A block of data
#####

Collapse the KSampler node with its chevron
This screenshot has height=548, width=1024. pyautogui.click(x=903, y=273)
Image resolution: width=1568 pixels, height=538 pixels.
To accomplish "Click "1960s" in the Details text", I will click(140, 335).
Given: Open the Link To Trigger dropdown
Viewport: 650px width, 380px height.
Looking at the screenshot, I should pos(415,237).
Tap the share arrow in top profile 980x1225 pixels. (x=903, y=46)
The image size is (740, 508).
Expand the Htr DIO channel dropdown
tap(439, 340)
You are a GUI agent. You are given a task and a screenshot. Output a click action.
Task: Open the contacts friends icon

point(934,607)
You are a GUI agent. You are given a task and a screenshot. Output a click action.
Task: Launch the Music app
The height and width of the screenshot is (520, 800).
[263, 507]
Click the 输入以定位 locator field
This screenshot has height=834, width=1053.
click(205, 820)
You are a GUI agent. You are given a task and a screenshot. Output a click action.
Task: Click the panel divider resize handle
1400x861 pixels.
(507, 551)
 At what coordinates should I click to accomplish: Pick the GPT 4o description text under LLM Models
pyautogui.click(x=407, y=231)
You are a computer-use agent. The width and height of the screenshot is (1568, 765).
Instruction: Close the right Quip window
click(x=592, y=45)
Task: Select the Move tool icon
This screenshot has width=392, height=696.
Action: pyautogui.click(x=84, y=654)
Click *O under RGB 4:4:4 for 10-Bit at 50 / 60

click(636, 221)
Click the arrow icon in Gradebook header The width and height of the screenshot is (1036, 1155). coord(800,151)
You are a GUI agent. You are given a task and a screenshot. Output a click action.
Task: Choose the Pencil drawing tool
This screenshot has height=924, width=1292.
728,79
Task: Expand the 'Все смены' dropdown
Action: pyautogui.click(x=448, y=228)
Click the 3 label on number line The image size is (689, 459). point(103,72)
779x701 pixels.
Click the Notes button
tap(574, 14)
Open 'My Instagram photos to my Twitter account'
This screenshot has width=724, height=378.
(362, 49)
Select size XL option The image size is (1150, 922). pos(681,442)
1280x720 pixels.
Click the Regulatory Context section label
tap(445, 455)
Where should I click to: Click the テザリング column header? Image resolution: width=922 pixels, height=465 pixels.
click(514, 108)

#####

> GIVEN INSTRUCTION
Reproduce every row in the block above verbatim, line for line.

> FINISHED EXERCISE
Collapse the KSampler node with its chevron
This screenshot has height=548, width=1024. pyautogui.click(x=903, y=273)
Image resolution: width=1568 pixels, height=538 pixels.
To accomplish "Click "1960s" in the Details text", I will click(140, 335).
Given: Open the Link To Trigger dropdown
Viewport: 650px width, 380px height.
Looking at the screenshot, I should pos(415,237).
Tap the share arrow in top profile 980x1225 pixels. (x=903, y=46)
The image size is (740, 508).
Expand the Htr DIO channel dropdown
tap(439, 340)
You are a GUI agent. You are given a task and a screenshot. Output a click action.
Task: Open the contacts friends icon

point(934,607)
You are a GUI agent. You are given a task and a screenshot. Output a click action.
Task: Launch the Music app
The height and width of the screenshot is (520, 800).
[263, 507]
Click the 输入以定位 locator field
This screenshot has height=834, width=1053.
click(205, 820)
You are a GUI agent. You are given a task and a screenshot. Output a click action.
Task: Click the panel divider resize handle
1400x861 pixels.
(507, 551)
 At what coordinates should I click to accomplish: Pick the GPT 4o description text under LLM Models
pyautogui.click(x=407, y=231)
You are a computer-use agent. The width and height of the screenshot is (1568, 765).
Instruction: Close the right Quip window
click(x=592, y=45)
Task: Select the Move tool icon
This screenshot has width=392, height=696.
Action: pyautogui.click(x=84, y=654)
Click *O under RGB 4:4:4 for 10-Bit at 50 / 60

click(636, 221)
Click the arrow icon in Gradebook header The width and height of the screenshot is (1036, 1155). coord(800,151)
You are a GUI agent. You are given a task and a screenshot. Output a click action.
Task: Choose the Pencil drawing tool
This screenshot has height=924, width=1292.
728,79
Task: Expand the 'Все смены' dropdown
Action: pyautogui.click(x=448, y=228)
Click the 3 label on number line The image size is (689, 459). point(103,72)
779x701 pixels.
Click the Notes button
tap(574, 14)
Open 'My Instagram photos to my Twitter account'
This screenshot has width=724, height=378.
(362, 49)
Select size XL option The image size is (1150, 922). pos(681,442)
1280x720 pixels.
Click the Regulatory Context section label
tap(445, 455)
Where should I click to: Click the テザリング column header? Image resolution: width=922 pixels, height=465 pixels.
click(514, 108)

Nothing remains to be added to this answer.